At this point, if someone from the MSVC team could comment, that would be very helpful. I have a tentative fix, but I'm not sure what the "good" behavior should be.

@TartanLlama Could you possibly help here? Thanks!

TartanLlama commented 9 months ago

@aganea sure, I'll send an email to the linker team

aganea commented 9 months ago

@aganea sure, I'll send an email to the linker team

Thanks a lot!

TartanLlama commented 9 months ago

Pasting a response from Grant Richins on the linker team:

It is not a preference for import/export versus fully defined. It is all about order of discovery and order of inputs (and it is confusingly documented).

When the search begins, there is only one unresolved symbol: “b” referenced in main.obj. Then a.lib is searched (because it is first). Next b.lib is searched and a definition for “b” is found, which causes b.lib(b1.obj) to get loaded and now “f” is added as an unresolved symbol. The search continues with where it left off, and finds “f” in b.lib and then declares complete.

This is documented here: LINK Input Files | Microsoft Learn

Object files on the command line are processed in the order they appear on the command line. Libraries are searched in command line order as well, with the following caveat: Symbols that are unresolved when bringing in an object file from a library are searched for in that library first, and then the following libraries from the command line and /DEFAULTLIB (Specify default library) directives, and then to any libraries at the beginning of the command line.

So basically new unresolved externals do not restart searching from the beginning, they start with wherever the linker is currently searching.

To see this explicitly you can simply you can split b.lib into b1.lib, and b2.lib, and set the order to “main.obj b1.lib a.lib b2.lib” and then the behavior matches.

aganea commented 9 months ago

@TartanLlama Thank you to you both! It'd be really great if you could open-source the link.exe (unit)tests eventually, if that's ever possible!

aganea commented 8 months ago

Hello @mstorsjo! I've crafted a fix for this issue, but it breaks this test. You did introduce that test in: https://github.com/llvm/llvm-project/commit/28212dfce6a245c644bba799092e12f5c3b8a5ac

I have a feeling that your initial issue was caused by the symbol searching behavior described above which previously wasn't matching what MSVC was doing. I can fix that test, unless we should keep that previous behavior for MinGW mode?

mstorsjo commented 8 months ago

Hello @mstorsjo! I've crafted a fix for this issue, but it breaks this test. You did introduce that test in: 28212df

I have a feeling that your initial issue was caused by the symbol searching behavior described above which previously wasn't matching what MSVC was doing. I can fix that test, unless we should keep that previous behavior for MinGW mode?

No, I don't think there's a reason to try to keep/replicate the exact behaviour we had.
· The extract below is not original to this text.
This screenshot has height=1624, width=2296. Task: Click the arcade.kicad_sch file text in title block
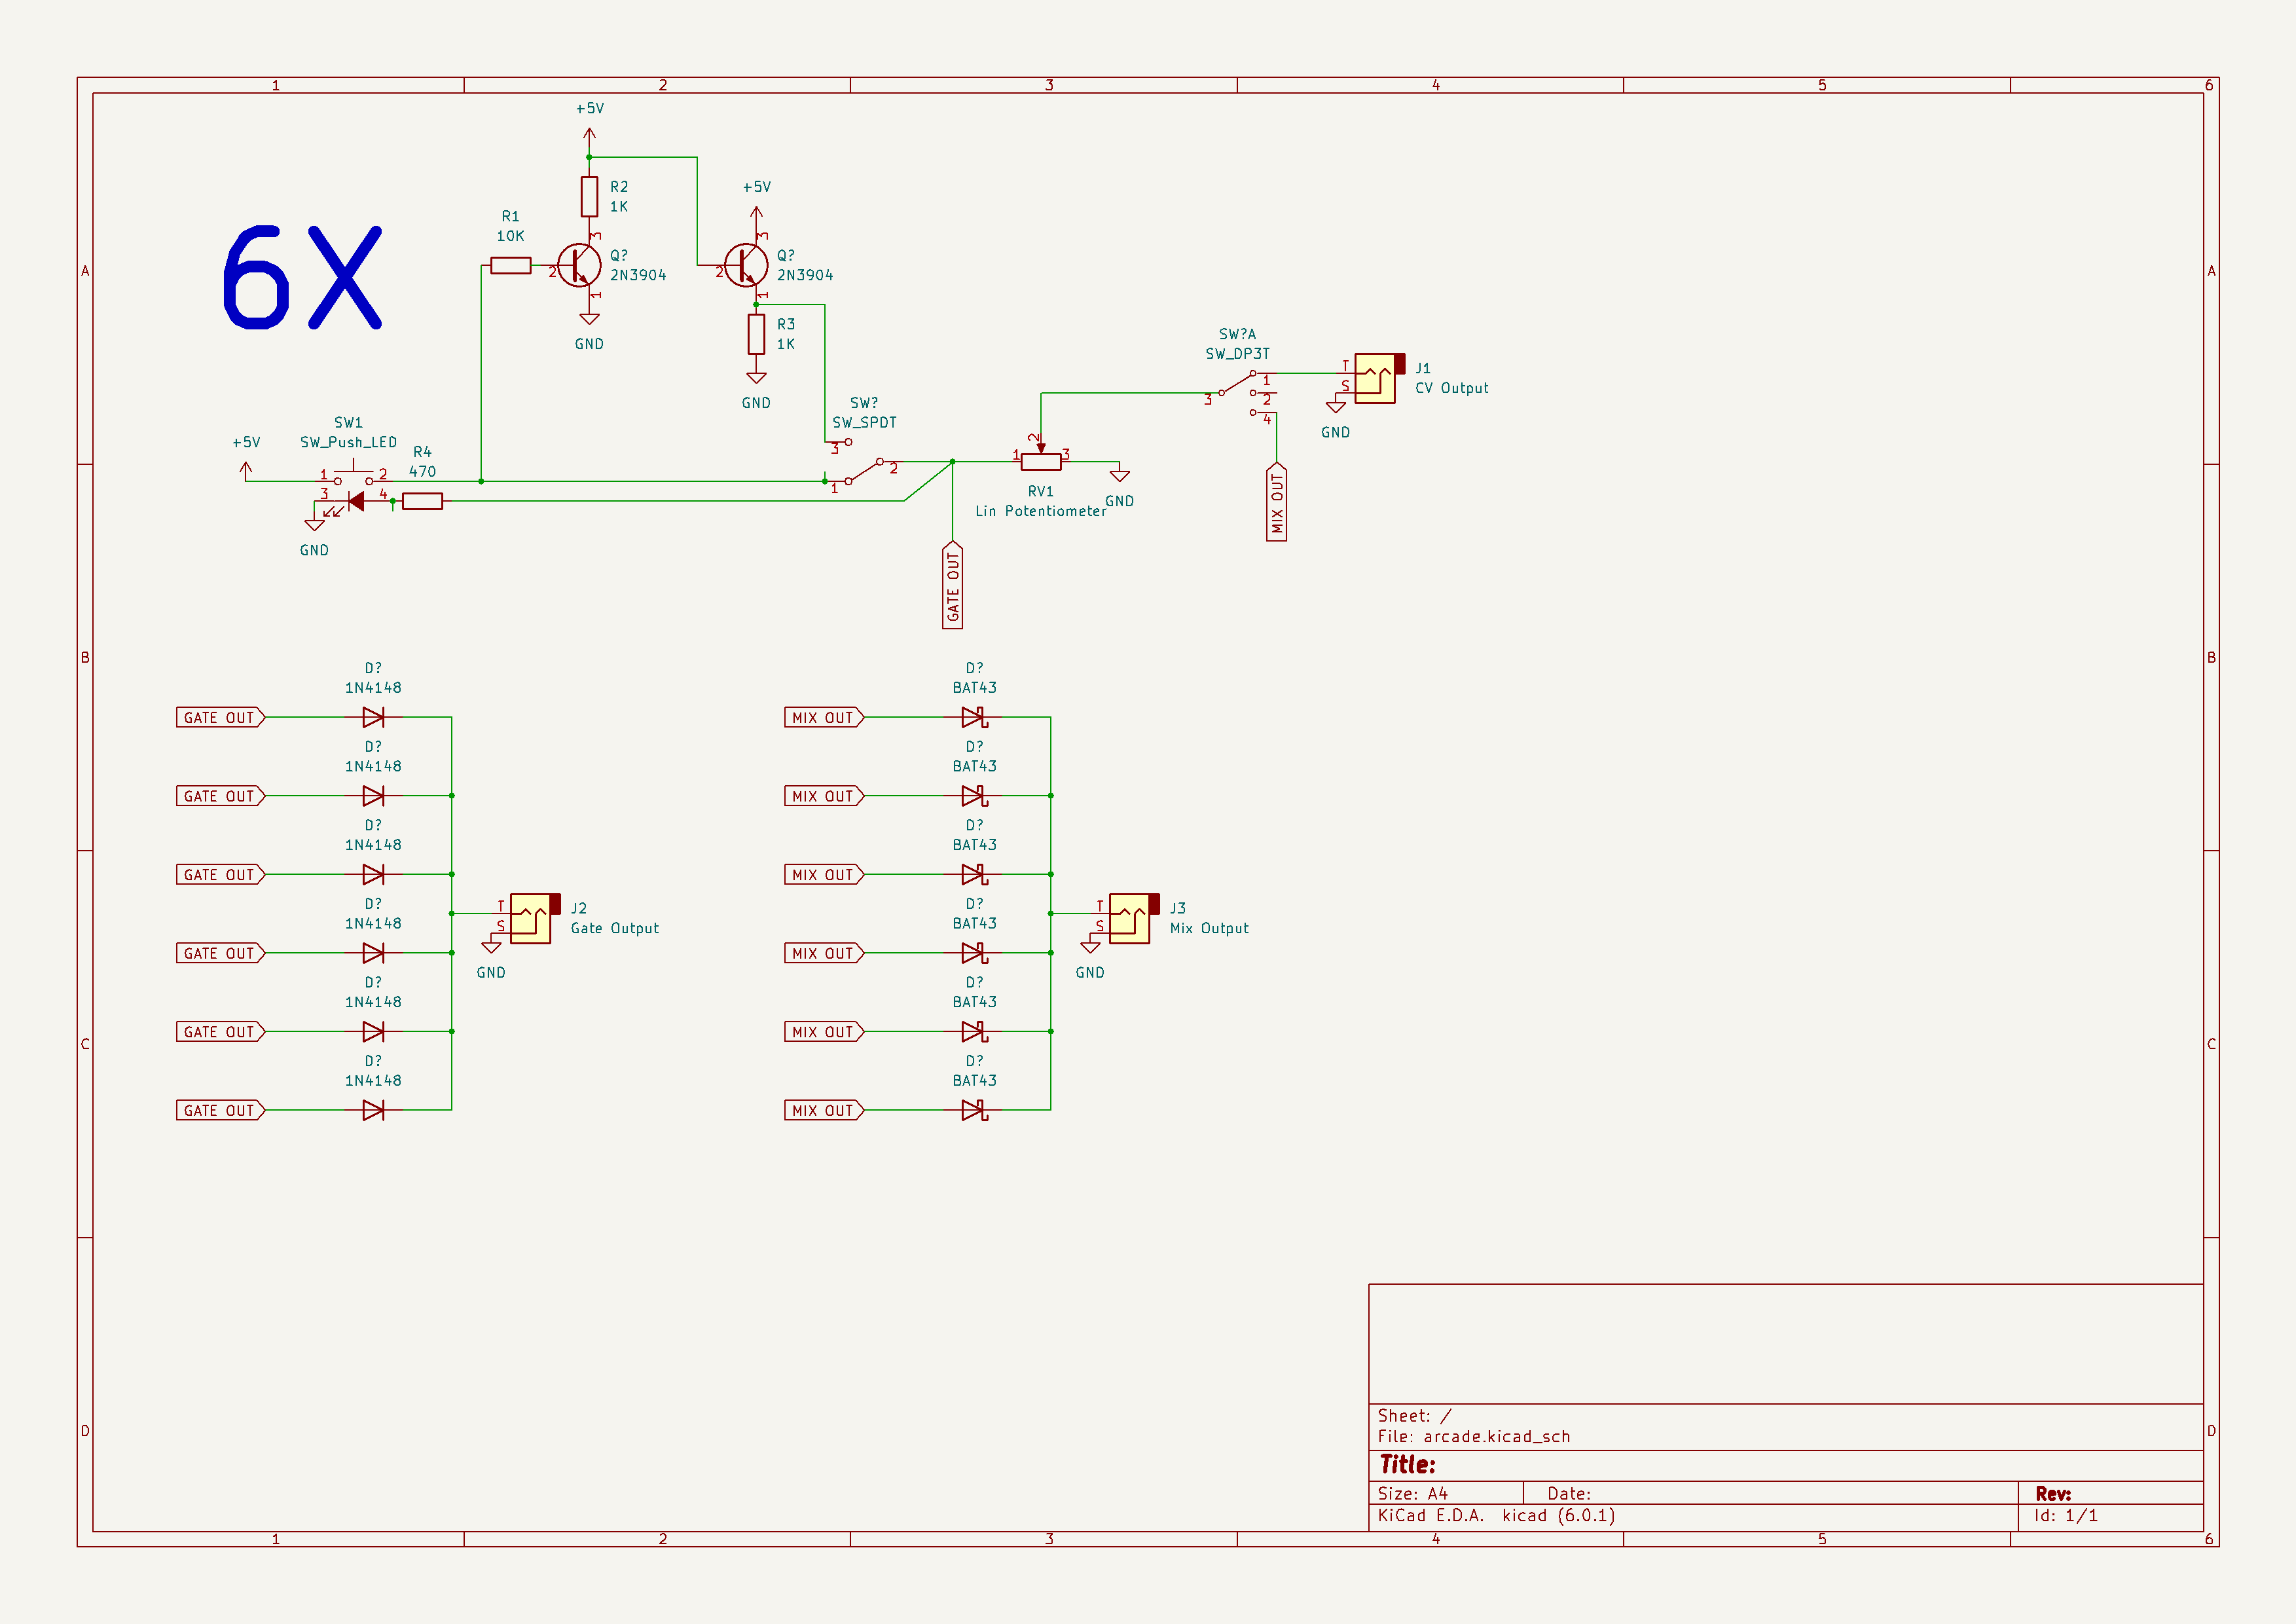(x=1496, y=1436)
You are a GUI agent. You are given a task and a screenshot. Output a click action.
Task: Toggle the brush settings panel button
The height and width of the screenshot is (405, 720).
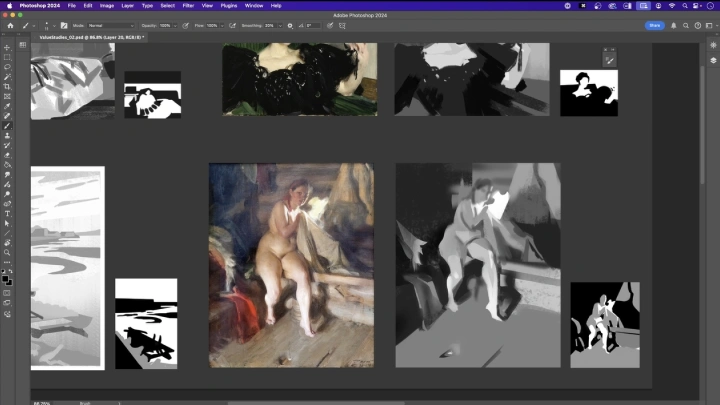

LLD generally deviates more than this from ld.bfd (which would be the reference for MinGW mode behaviour) overall, so corner case behaviours like this shouldn't really matter, and the exact behaviour we had probably isn't the exact thing we should strive for anyway. I think the previous behaviour was just a product of what the LLD implementation looked like at the time.

If it's no longer possible to trigger this case, I guess it can be reasonable to remove the testcase.

Thanks for looping me in!

YanzheL commented 5 months ago

This issue was also observed when building Unreal Engine 5 game editor using clang-cl and lld-link. The compiled game editor program cannot start due to XInput1_4.dll crash. However, using clang-cl with link.exe is good.

Tested LLVM version: 17.0.6, 18.1.0, 18.1.7, 19.1.0